Подобное действительно
может происходить во многих структурах,
учитывая хотя бы многочисленные попытки
недавних лет понять эмпирические и
нормативные аспекты того, что по-разному
называли корпоратизмом, демократическим
корпоратизмом, корпоративным плюрализмом
и т. д. Около двадцати лет назад С. Роккан
опубликовал очерк о Норвегии, главная
мысль которого может быть суммирована
его же собственными словами: «множественная
демократия и корпоративный плюрализм:
голоса подсчитываются, но решают ресурсы».
Кабинет, писал он, «находится на вершине
электоральной иерархий, но он – лишь
один из четырех корпоративных союзов,
заключающих между собой соглашение».
Тремя другими, которые он имел в виду,
были, конечно, труд, бизнес и фермеры.
Он продолжал далее: «Кабинет, безусловно,
должен взять на себя роль посредника
между конфликтующими интересами в национальном
сообществе.
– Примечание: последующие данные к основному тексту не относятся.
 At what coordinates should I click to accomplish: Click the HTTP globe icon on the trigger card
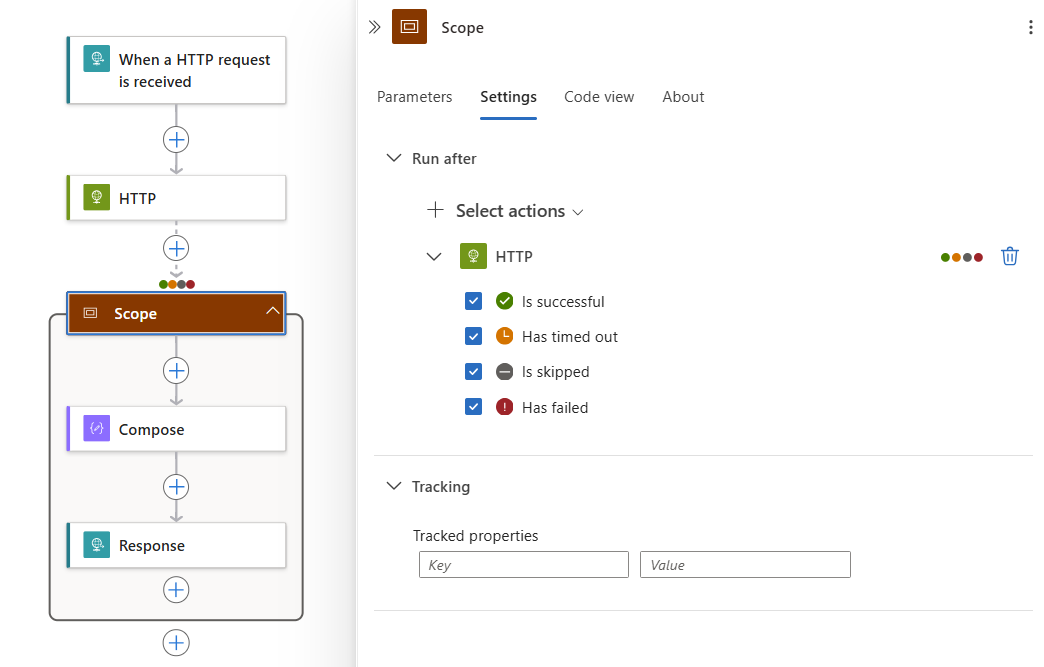tap(96, 59)
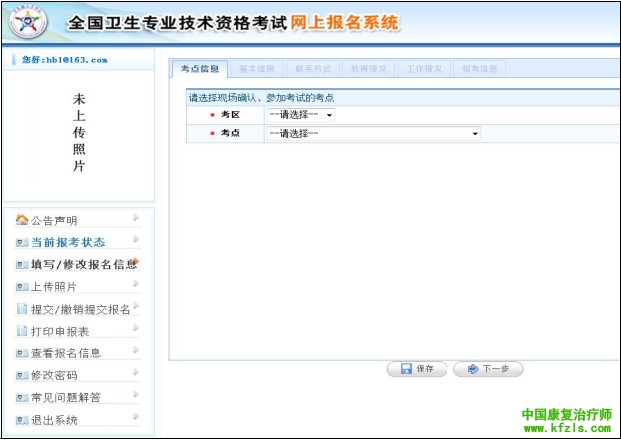Click the 下一步 button
This screenshot has height=440, width=621.
click(x=488, y=369)
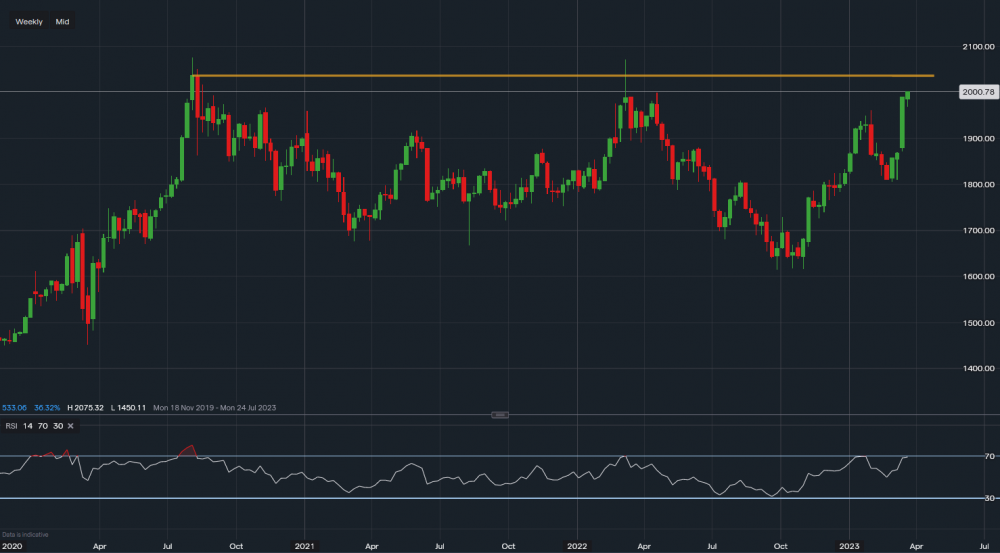Viewport: 1000px width, 553px height.
Task: Click the RSI overbought value 70 in legend
Action: click(x=44, y=426)
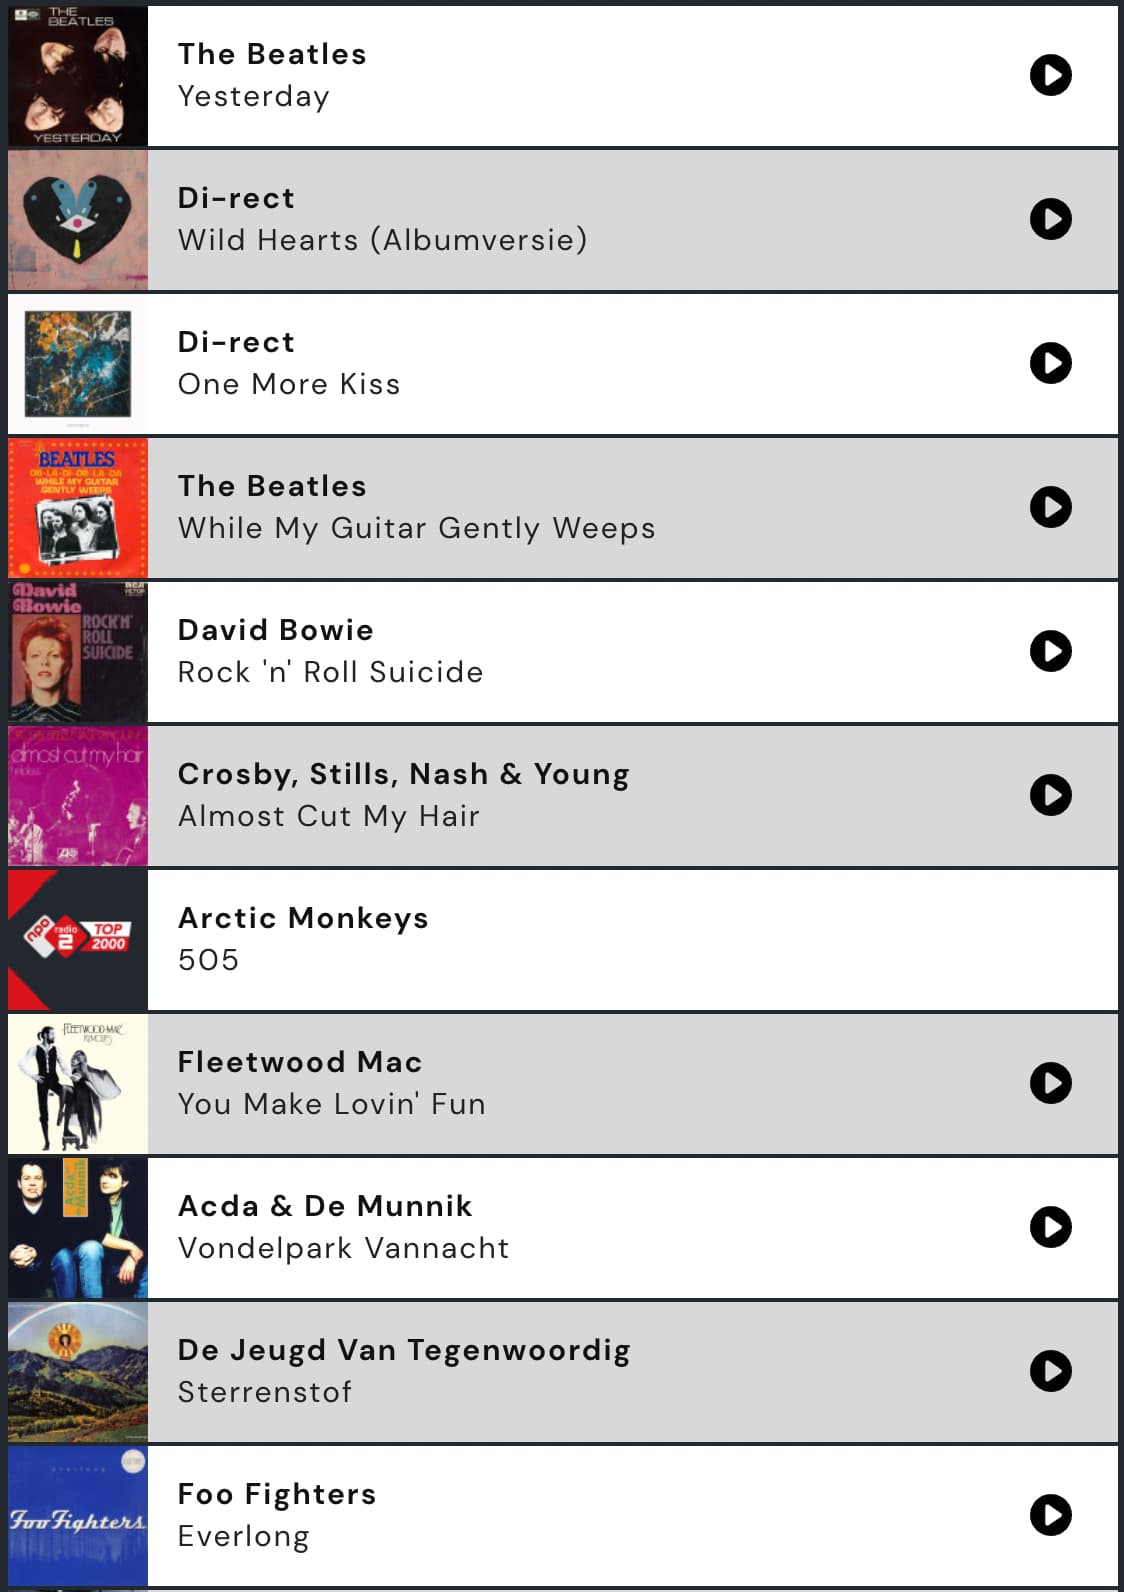Play Rock 'n' Roll Suicide track
The image size is (1124, 1592).
click(x=1050, y=651)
Наконец, в делах внешней политики
он может лишь изредка, если вообще может,
навязывать свою волю на основании обладания
одной только электоральной властью, скорее
же должен модифицировать свою политику
в ходе комплексных консультаций и переговоров
с главными заинтересованными организациями»
[18].
Системы, комбинирующие
множественную демократию с корпоративным
плюрализмом, обладают значительными
преимуществами, по-моему, не поддающимися
определению; эти системы, кроме того,
поднимают крайне сложные проблемы для
демократической теории и функционирования
институтов, которые пока также не разрешены.
Это утверждение нетрудно обосновать.
Корпоративный плюрализм, хотя бы того
типа, который Роккан описал на примере
Норвегии, существует на прагматическом,
утилитарном основании. Однако в той мере,
в какой это позволяет контролировать
важные и могущие быть отчужденными общественные
функции, такой корпоратизм склонен к
попранию демократических принципов.
Возможно, что наше понимание демократии
должно быть как-то адаптировано к существующей
практике, но в настоящий момент, думается,
не может быть найдено никакой удовлетворительной
теоретической формулировки, которая
обеспечивала бы корпоратизм демократической
легитимностью.
Корпоратизм в скандинавском варианте есть скорее постановка проблемы, чем ее решение. Скажем, Соединенным Штатам скорее недостает тех централизованных, национального масштаба организаций – профсоюзов, бизнеса и фермеров – которые делают возможной структуру демократического корпоратизма в Швеции, Норвегии, Нидерландах и Австрии. Здесь проблема обнаруживает себя в самых различных формах, например, в известных «железных треугольниках», включающих в себя комитеты Конгресса, его бюрократию и заинтересованные организации, оказывающие значительное влияние на принятие решений. Национальное соглашение, которое возникает в корпоративных системах, ведет к более драматичным последствиям, но стабильная работа «железных треугольников» способна оказать важное долгосрочное воздействие и вполне примирима с публичной позицией.